As the play begins, the main plot is introduced along with Antonio and Bassanio, two of the story’s chief characters. By the end of the first act’s third scene, the other two characters, Portia and Shylock, are also introduced and the story’s central plotline is set. Bassanio wants to marry Portia, but needs to borrow money from his friend Antonio to do so. Antonio in turn borrows the money from Shylock the moneylender, who commands a disturbing penalty of flesh should the debt not be paid on time.
Meanwhile, Portia speaks ill of her many potential suitors, and recalls a past meeting with Bassanio quite fondly. While this scene helps to further set up the main plot, it also introduces the first subplot, regarding the will of her late father and the strange lottery of caskets that will decide whom Portia is to marry. This subplot is carried along as various hopeful suitors appear before her estate and make a vain attempt to guess at the right casket.
The second subplot pertains to Shylock’s unfaithful daughter Jessica, and her theft of his money and elopement to the Christian Lorenzo, who happens to be a good friend of Antonio. While this subplot does not directly affect the three main “heroes” of the story (Bassanio, Antonio and Portia), it adds large amounts of fuel to Shylock’s already foreboding fire.
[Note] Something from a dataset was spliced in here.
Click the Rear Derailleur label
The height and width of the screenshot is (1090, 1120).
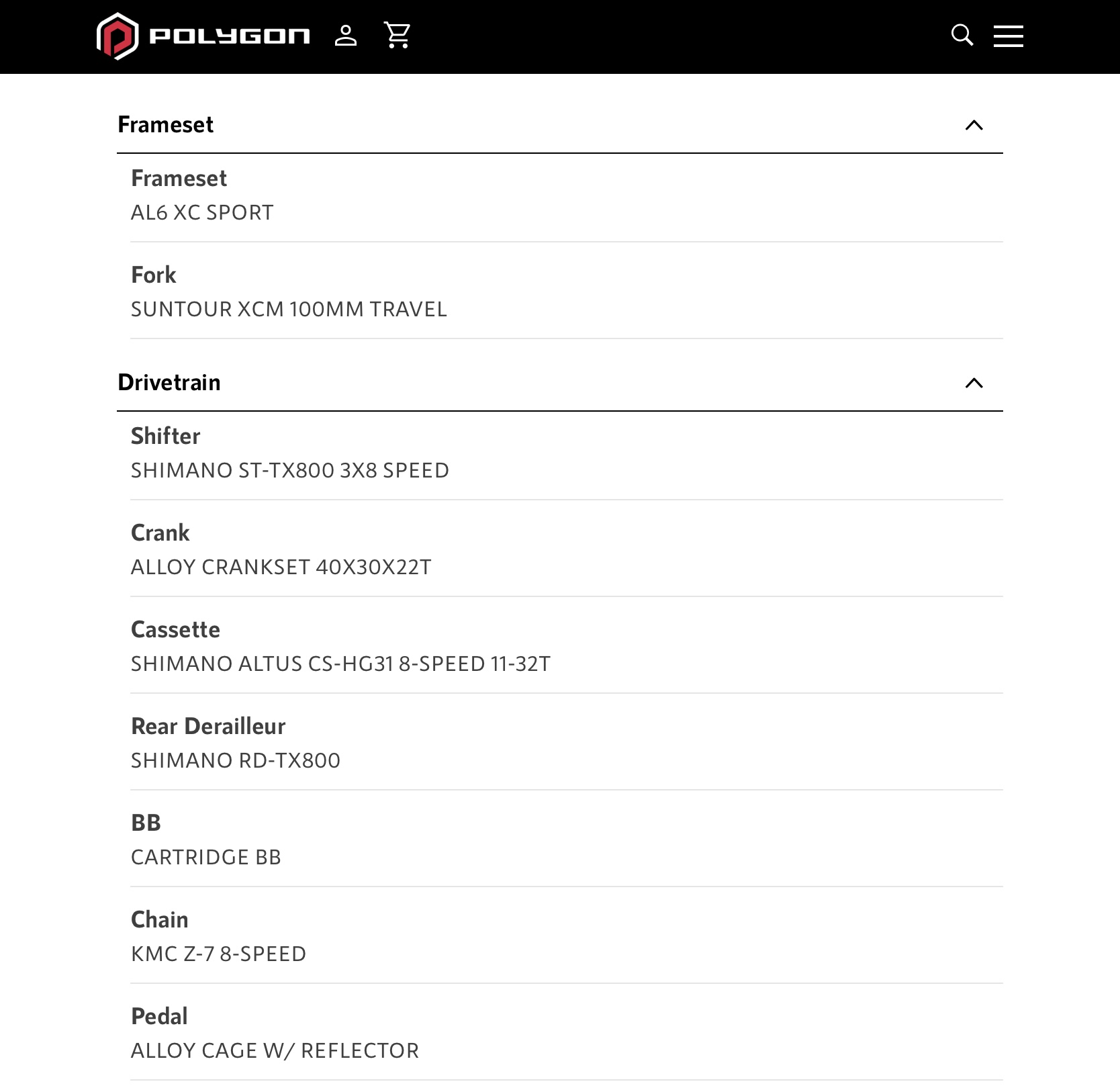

The last subplot to be introduced is that of the rings Portia and Nerissa give their new husbands Bassanio and Gratiano. Soon afterwards the newlyweds are separated as Bassanio and Gratiano must get back to Venice after hearing of Antonio’s imminent death upon his inability to pay his debt to Shylock. Unbeknownst to them, however, Portia and Nerissa make their way to the trial and, disguised as men, save Antonio from almost certain death. This is where the plot and subplots at last come together to form a single climax. Antonio is on trial due to his initial dealings with Shylock, who is enraged with his daughter and the loss of his life’s worth, and it is Portia, the very person whose dowry incited the whole mess, who comes to fix it all. Still disguised, they request the rings from the two men as gifts for their work, which incites a rather paradoxical exchange of jewelry and broken promises.